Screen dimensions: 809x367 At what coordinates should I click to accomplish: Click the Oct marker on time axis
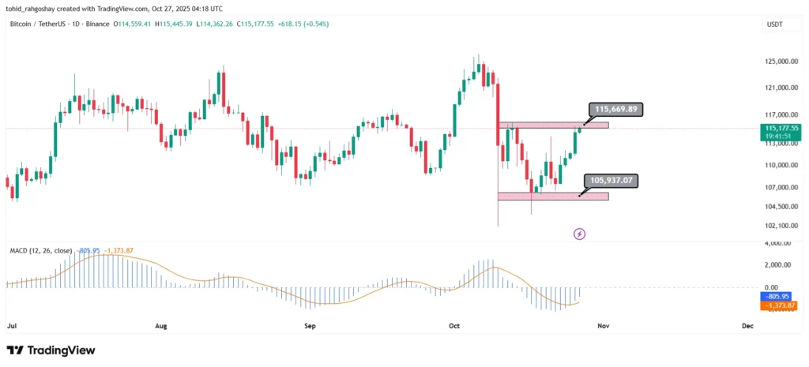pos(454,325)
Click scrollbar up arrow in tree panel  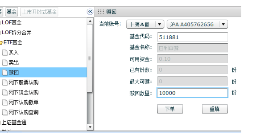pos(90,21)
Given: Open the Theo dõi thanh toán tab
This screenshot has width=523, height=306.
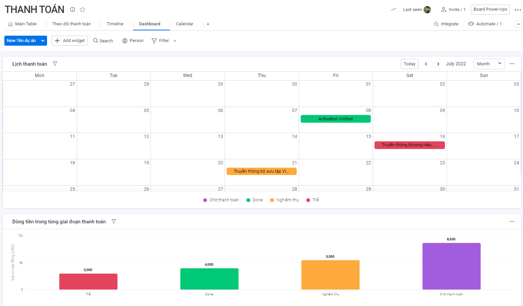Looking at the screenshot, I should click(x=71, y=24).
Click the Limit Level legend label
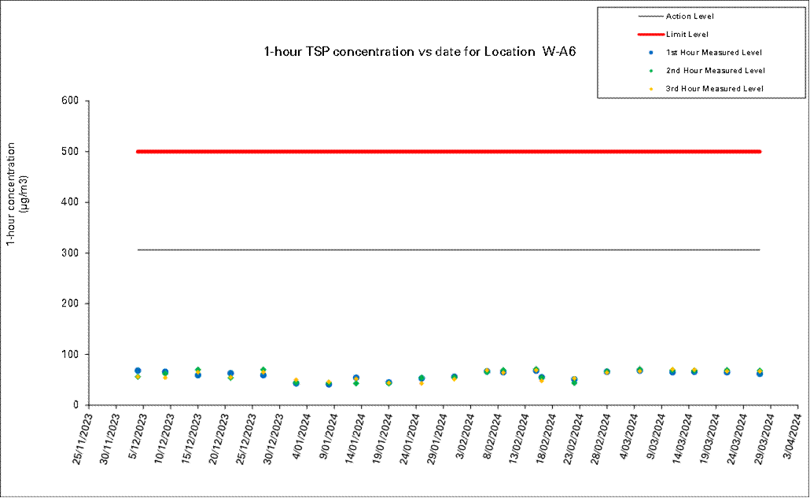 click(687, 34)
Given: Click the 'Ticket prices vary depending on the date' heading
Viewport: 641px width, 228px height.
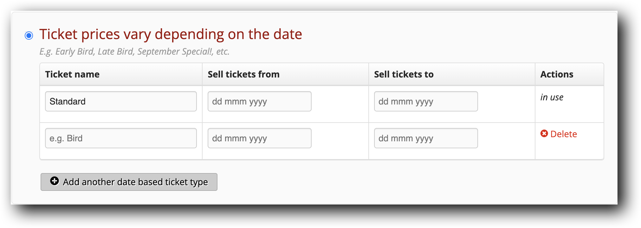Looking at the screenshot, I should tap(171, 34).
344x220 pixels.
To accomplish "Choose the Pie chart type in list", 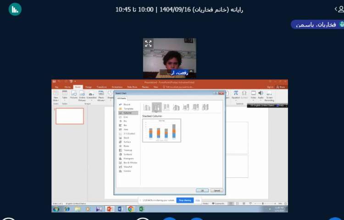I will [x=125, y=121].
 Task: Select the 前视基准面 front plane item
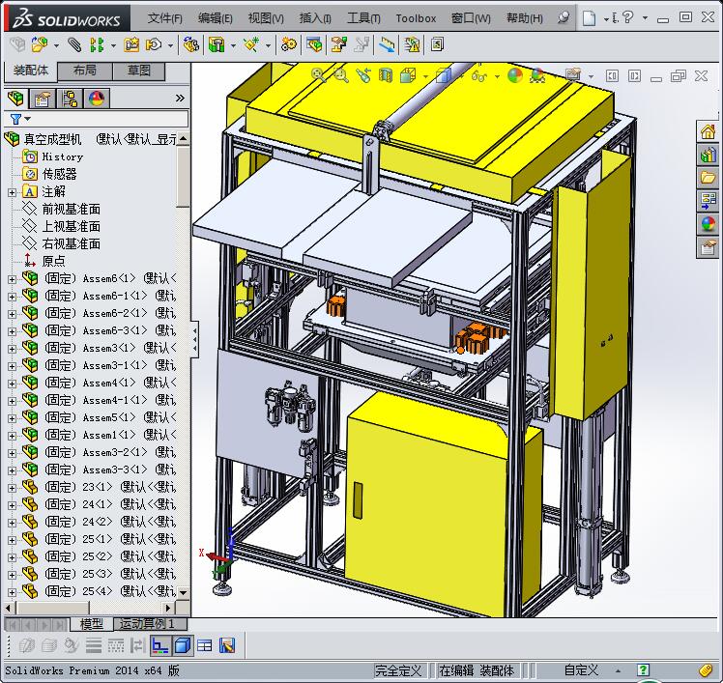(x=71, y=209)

* * * * * * * * *

Look through the material and find each line that includes "Given", then copy it.

**Answer space**
Given: Open the Theo dõi thanh toán tab
Given: Click the 'Ticket prices vary depending on the date' heading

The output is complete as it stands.